The next design consisted of a blanket chest, and with the requirements being only for dovetail joints and a lid, we were set loose. The designs that emerged were as different as the personalities on the course and gave insights into the influences and design traits of each student. Mine took the look of a sea chest, while others gave nod to Danish and Japanese heritage and others used wildly patterned woods and custom hinges to set their pieces apart. The process of taking the raw element of timber, cutting, measuring, chiseling, paring, scraping, gluing and sanding, transforming it into a beautiful piece of functional art is fascinating. There is something deeper encapsulated in this, something that could be, and has been, described in so many ways, but I think the pride, purpose and satisfaction of creation is what fills many deeper needs of the human spirit. There were some amazing pieces brought to life and I think I have now reached the pinnacle of my sailing career, living out of a sea chest.
Following this was the hoop stool, one of David’s designs and with us all making the same thing, and giving us the chance to learn the elements of laminating as well as kerf and steam and bending, and what an amazing process that is. To witness what a solid piece of wood can be shaped in to blew me away. With the simple tools of steam, manpower and clamps solid wood is no longer “solid” and can be bent and twisted into wildly fantastic bends and curves, giving the ability to create flowing, moving designs. It truly was an eye opener and game changer for me personally, there is so much I want to explore with this. The laminating and kerf bending were no less impressive; using these techniques to enable shapes that seemingly defy what is possible and further present that sense of movement and fluidity within design. With forms, glue and a vacuum bags we transformed individual wooden elements into seamless and functional forms, going even further with router jigs and precision hand tool work to bring it all together into a stunning piece of furniture.
This forth project is another individual design and build, a hall table, the requirements this time being curves and a drawer. This has been an even steeper leaning curve than the others, and I don’t see this plateauing anytime soon. The design process is an area I find hugely interesting, and daunting. I know the way I work well enough to know I need a week or two of alternatively thinking, processing, and ignoring the job at hand, while my brain takes all the ideas and information i have absorbed and comes up with an idea that is my starting point. Even knowing this though, I came to the first week of the design phase with absolutely no idea of what I wanted to do, and did feel slightly pressured. For the first week we swapped chisels and planes for pencils and large sheets of paper and set to work drawing, designing and resolving the raw ideas at hand. True to my personal creative process, soon my deign took form and shape, the pressure eased and i was away. From the initial sketch I moved on to a quarter scale model and full size drawings, all helping me figure out exactly how I was going to actually build what I had dreamt up and what it would look like in the finished form. This process has been some of the most mentally challenging and enjoyable things we have tackled, so far.

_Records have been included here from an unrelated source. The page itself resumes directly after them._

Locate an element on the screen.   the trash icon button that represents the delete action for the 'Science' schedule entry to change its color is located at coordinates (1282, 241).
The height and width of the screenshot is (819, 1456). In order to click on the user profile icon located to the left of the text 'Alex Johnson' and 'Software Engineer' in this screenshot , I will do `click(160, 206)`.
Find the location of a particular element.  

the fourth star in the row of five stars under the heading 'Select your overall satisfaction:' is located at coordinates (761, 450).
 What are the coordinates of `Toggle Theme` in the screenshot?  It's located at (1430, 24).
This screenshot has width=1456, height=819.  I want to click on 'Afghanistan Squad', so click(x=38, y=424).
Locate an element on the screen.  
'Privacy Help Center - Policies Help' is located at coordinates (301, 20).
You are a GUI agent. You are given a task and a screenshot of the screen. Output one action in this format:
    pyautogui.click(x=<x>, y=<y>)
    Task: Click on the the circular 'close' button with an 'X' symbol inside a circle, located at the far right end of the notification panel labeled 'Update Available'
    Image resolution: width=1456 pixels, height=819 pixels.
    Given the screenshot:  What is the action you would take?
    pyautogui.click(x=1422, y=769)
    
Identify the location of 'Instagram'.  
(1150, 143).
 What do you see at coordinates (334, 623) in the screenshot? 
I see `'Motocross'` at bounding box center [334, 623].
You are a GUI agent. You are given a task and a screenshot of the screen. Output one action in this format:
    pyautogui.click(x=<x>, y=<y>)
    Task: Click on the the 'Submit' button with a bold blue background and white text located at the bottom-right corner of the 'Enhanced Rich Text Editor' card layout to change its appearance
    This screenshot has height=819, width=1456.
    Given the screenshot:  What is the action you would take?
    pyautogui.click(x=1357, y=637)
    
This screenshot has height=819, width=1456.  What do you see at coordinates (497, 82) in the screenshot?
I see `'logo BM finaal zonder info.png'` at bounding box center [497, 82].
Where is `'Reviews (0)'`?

From design it was on to sourcing wood and visualising the necessary pieces, hidden somewhere in the raw slab. From a large fletch of English walnut, slowly what I wanted emerged. As I cut, shaped, steam bent and routed different pieces, legs, rails, stretchers, and drawers all came to life and began to resemble what had begun in my mind, flowed on to paper and now into life. For the top I chose English Sycamore and split and book matched a solid plank, the white sycamore and the dark chocolate English walnut complimenting each other perfectly. Again the designs were hugely varied and inspirational and we all fed off the creativity that filled the workshop. Six weeks from design to fully built is a challenging timetable, and days were spent in a haze of sawdust, steam, plane strokes, measuring, cutting, routing, scratching heads and coffee, while at night my dreams were filled with tackling unsolved problems. Piece by piece things came together, elements resembling a hall table would suddenly pop up on different benches for an hour or maybe a day, before being deconstructed again to resolve some other aspect or issue, all giving glimpses to the final form. Then as the final week approached, almost suddenly, one then another sprouted legs and stood, and there they were, ideas taken from thoughts, to models to, to living pieces of fine furniture. The pride and enthusiasm exuded by each member of the course when we would gather around to witness the finished, or nearly finished design was amazing. We had all witnessed each other work through trials and challenges presented by these pieces, so to see them complete and know the time, care and pride put in, gave a deep level of comradery and joy in seeing the stunning work accomplsihed so far.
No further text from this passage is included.